Study material:
== Segment start ==

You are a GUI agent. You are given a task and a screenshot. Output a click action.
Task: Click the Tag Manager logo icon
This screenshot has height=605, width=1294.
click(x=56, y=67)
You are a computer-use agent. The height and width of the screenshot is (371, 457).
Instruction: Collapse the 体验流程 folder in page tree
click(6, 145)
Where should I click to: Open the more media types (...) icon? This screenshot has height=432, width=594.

== Segment end ==
== Segment start ==

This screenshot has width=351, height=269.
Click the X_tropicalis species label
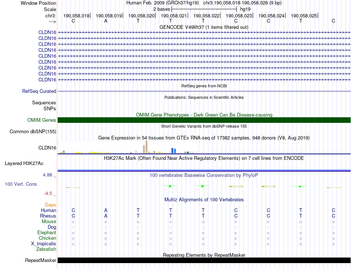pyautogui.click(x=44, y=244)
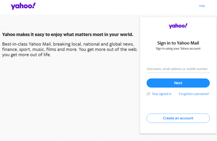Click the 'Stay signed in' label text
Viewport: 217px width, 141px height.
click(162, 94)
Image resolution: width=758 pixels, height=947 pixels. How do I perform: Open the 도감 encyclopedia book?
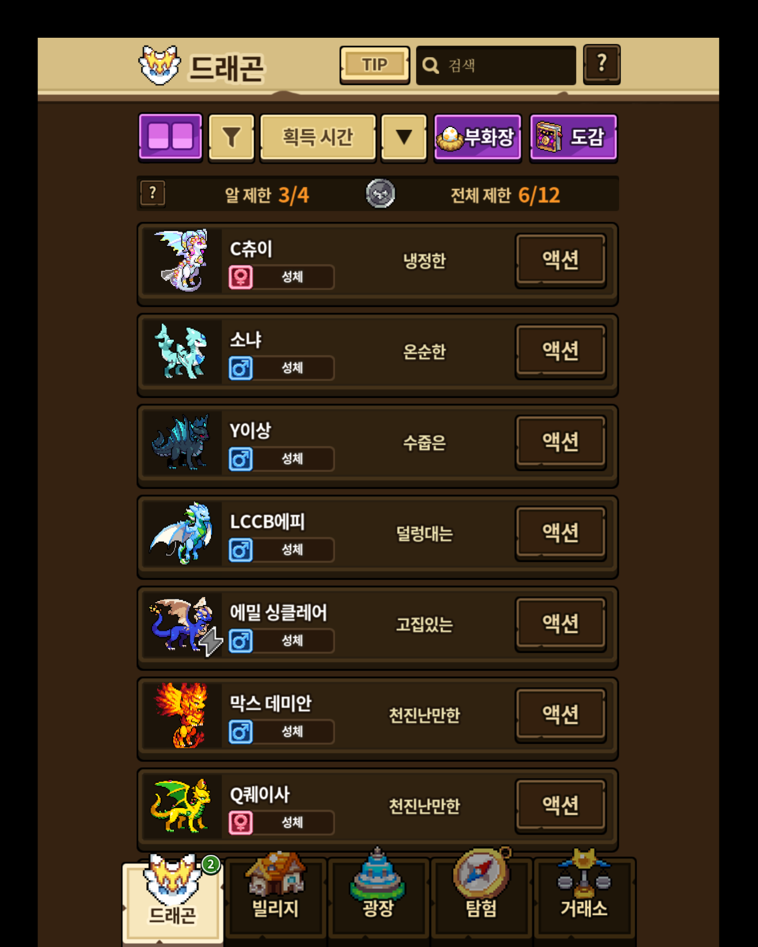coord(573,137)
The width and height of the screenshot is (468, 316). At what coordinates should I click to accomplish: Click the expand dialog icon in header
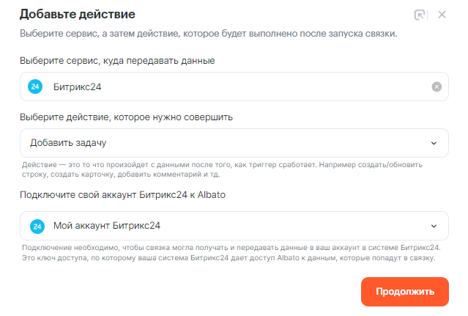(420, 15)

== Segment end ==
== Segment start ==

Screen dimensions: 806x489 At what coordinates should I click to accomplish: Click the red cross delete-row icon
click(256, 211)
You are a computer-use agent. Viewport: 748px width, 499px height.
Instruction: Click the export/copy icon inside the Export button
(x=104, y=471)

== Segment end ==

What you are asked to do:
Would you print exactly, and only, the lines of the data above from the line with "You are a GUI" through the line with "Where should I", inclusive?

Output of the task:
You are a GUI agent. You are given a task and a screenshot. Output a click action.
Task: Click the Tag Manager logo icon
This screenshot has height=605, width=1294.
click(x=56, y=67)
You are a computer-use agent. The height and width of the screenshot is (371, 457).
Instruction: Collapse the 体验流程 folder in page tree
click(6, 145)
Where should I click to: Open the more media types (...) icon? This screenshot has height=432, width=594.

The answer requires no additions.